A provider appeal is an official request for reconsideration of a previous denial issued by the Blue Cross and Blue Shield of Montana (BCBSMT) Medical Management area. This is different from the request for claim review request process outlined above. Most provider appeal requests are related to a length of stay or treatment setting denial.

  • Appeals may be initiated in writing or by telephone, upon receipt of a denial letter and instructions from BCBSMT. Please note that some groups may require appeals to be submitted in writing.
  • A routing form, along with relevant claim information and any supporting medical or clinical documentation must be included with the appeal request.
  • The physician/clinical peer review process takes 30 days and concludes with written notification of appeal determination.

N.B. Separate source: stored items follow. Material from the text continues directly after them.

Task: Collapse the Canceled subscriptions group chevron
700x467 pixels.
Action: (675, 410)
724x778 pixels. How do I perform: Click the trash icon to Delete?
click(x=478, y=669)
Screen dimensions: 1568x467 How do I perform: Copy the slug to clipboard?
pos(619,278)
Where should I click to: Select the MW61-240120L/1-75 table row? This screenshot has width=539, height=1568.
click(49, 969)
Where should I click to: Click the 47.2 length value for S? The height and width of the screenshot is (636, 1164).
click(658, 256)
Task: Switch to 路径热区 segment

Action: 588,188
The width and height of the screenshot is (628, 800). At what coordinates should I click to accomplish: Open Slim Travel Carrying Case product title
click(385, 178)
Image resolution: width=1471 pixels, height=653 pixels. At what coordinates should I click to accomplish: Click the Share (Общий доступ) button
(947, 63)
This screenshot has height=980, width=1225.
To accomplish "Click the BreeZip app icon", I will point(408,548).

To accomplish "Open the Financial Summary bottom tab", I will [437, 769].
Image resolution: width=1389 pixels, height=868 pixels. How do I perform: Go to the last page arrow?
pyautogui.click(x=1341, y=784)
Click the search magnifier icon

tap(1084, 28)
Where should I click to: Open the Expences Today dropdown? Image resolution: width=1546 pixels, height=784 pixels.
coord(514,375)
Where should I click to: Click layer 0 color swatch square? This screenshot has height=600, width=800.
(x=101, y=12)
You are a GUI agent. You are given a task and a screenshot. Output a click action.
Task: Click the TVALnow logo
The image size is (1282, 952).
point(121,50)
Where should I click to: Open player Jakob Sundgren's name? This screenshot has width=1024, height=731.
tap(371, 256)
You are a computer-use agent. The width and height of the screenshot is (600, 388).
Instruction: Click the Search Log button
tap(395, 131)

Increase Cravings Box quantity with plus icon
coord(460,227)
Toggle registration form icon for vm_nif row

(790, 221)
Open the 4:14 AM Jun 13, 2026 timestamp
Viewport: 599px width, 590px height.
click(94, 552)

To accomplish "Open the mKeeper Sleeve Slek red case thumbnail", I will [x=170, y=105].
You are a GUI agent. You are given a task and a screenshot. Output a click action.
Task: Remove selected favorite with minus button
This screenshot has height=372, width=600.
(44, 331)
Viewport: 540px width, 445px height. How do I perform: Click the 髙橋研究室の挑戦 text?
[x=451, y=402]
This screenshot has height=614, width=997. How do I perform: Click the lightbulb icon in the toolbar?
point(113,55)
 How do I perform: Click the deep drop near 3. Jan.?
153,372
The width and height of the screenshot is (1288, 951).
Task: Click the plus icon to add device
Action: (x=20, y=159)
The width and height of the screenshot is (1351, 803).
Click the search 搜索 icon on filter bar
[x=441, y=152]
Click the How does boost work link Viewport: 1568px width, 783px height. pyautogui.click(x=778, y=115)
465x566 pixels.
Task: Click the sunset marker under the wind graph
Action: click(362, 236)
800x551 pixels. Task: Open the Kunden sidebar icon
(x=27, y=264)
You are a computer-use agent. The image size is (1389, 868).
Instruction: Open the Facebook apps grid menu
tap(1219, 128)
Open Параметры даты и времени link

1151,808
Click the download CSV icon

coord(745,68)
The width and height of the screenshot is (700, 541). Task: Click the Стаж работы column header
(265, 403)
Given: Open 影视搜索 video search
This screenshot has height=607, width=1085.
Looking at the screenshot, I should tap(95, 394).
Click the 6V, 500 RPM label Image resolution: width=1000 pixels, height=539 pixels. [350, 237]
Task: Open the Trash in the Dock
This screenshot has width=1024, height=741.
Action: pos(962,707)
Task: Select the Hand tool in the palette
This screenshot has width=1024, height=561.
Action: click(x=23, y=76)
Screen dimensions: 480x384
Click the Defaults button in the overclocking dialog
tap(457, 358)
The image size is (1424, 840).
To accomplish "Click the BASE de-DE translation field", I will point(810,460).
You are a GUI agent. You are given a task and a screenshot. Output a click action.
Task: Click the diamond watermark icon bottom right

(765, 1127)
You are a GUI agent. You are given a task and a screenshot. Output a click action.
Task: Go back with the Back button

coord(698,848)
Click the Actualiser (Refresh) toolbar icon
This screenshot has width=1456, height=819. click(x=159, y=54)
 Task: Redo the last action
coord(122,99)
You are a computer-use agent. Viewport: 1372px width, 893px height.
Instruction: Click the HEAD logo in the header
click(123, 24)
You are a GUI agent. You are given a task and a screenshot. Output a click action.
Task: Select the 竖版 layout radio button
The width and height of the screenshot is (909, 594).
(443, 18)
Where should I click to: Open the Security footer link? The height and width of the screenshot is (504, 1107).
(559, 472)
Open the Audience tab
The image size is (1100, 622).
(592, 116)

A member appeal may be submitted by the member or their authorized representative, physician, facility or other health care practitioner.

Written authorization from the member is required with the exception of urgent care appeals. Urgent care appeals can be faxed to 406-441-5569. Brief descriptions of the various member appeal categories are listed below.

  • A clinical appeal is a request to change an adverse determination for care or services that were denied on the basis of lack of medical necessity, or when services are determined to be experimental, investigational, or unproven. May be pre- or post-service. Review is conducted by a physician. Electronic clinical appeal requests for specific clinical claim denials may be submitted via Availity. When applicable, the Dispute Claim option is available after completing an Availity Claim Status request. See the Electronic Clinical Claim Appeal Request page in our Provider Tools section of our website for more information.
  • A non-clinical appeal is a request to reconsider a previous inquiry, complaint or action by BCBSMT that has not been resolved to the member's satisfaction. Relates to administrative health care services such as membership, access, claim payment, etc. May be pre-service or post-service. Review is conducted by a non-medical appeal committee.
  • Urgent care or expedited appeals may be requested if the member, authorized representative or provider feels that non-approval of the requested service may seriously jeopardize the member's health. The provider or facility may request an expedited appeal by calling the number on the back of the member's ID card.

Availity is a trademark of Availity, LLC, a separate company that operates a health information network to provide electronic information exchange services to medical professionals. Availity provides administrative services to BCBSMT. BCBSMT makes no endorsement, representations or warranties regarding third party vendors and the products and services they offer.